Between the blinding gusts of the deluge and the adult bodies crowded all around, I couldn't make out much except the banner. Someone had dyed the waddan plow with walnut stain in a sickbay sheet, and the wind tormented the faded icon three spans above me. I had Jask on my right and Ringer had moved back behind me to prevent anyone from stepping on me. Around us were two hundred other meat shields sputtering, coughing, and shaking as they tried to keep pace with the main troop further south. We were going to war this time and it was worse than Lager, because we had a whole night to think about it.
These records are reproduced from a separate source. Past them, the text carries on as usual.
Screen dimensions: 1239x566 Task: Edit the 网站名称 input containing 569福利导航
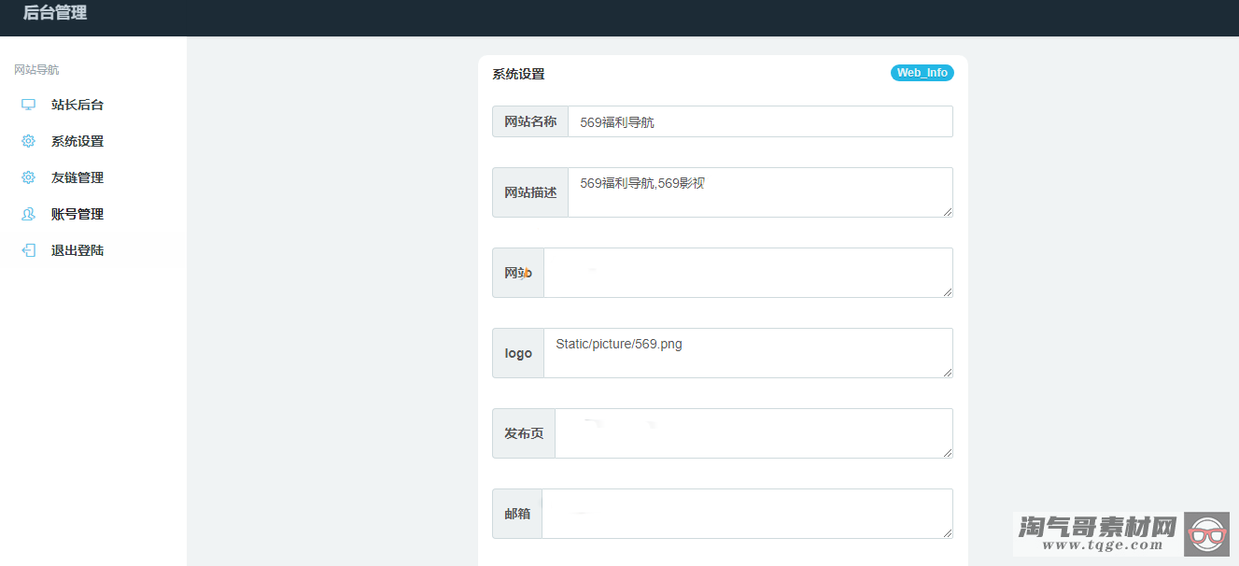(759, 120)
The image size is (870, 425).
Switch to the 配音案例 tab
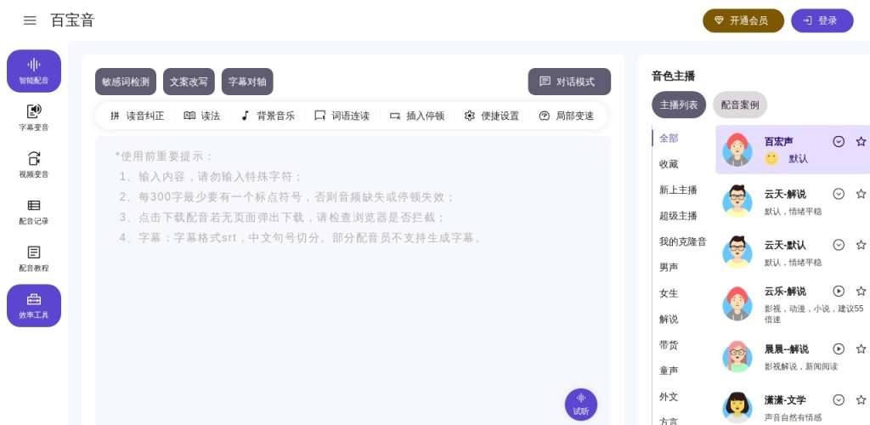pyautogui.click(x=739, y=105)
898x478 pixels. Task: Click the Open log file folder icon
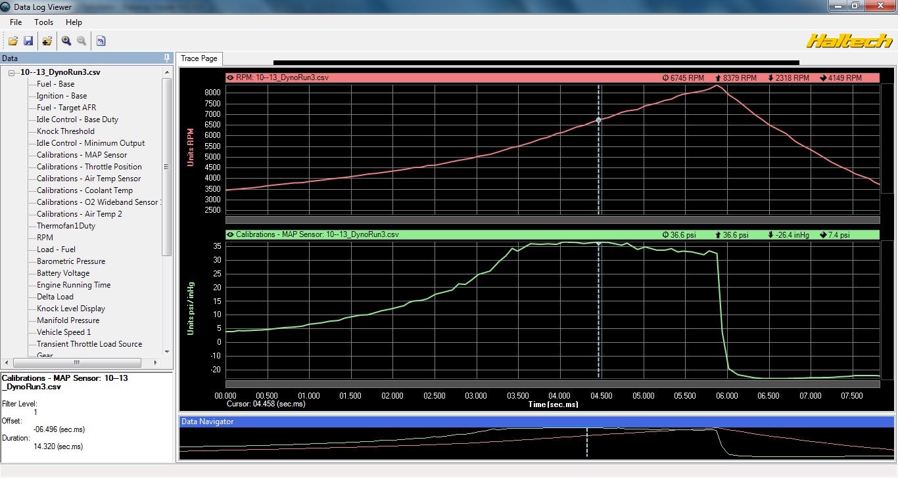tap(13, 41)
The square of mercenaries to which I had been assigned was the pivotal point in the bold strategy that Vittori had presented to the vaïdoerk. Since I was of no use to the cataphracts or the archers, I was a spare part. I was put with the scum, the rejects and the pot-boys, where I wouldn't get in the way of anyone. Ulrick didn't like it, but I puffed my chest and said I had to earn my pay like the others. I didn't know many people, except for the thirty or so survivors who remained from the ragged rear guard, but in the end they all looked alike. Gaudy, boastful and brave, full of spite and bad wine. We were the seneschal's unlikely bet, and it was a daring one. If we ran away, everything would be ruined. If we held on, every dying soldier would buy time, and the battle would be decided by the price we sold our lives for. Only the handful of Five-Cities swordsmen greeted this news with a smile. No one else was fighting for glory, and most had families to feed.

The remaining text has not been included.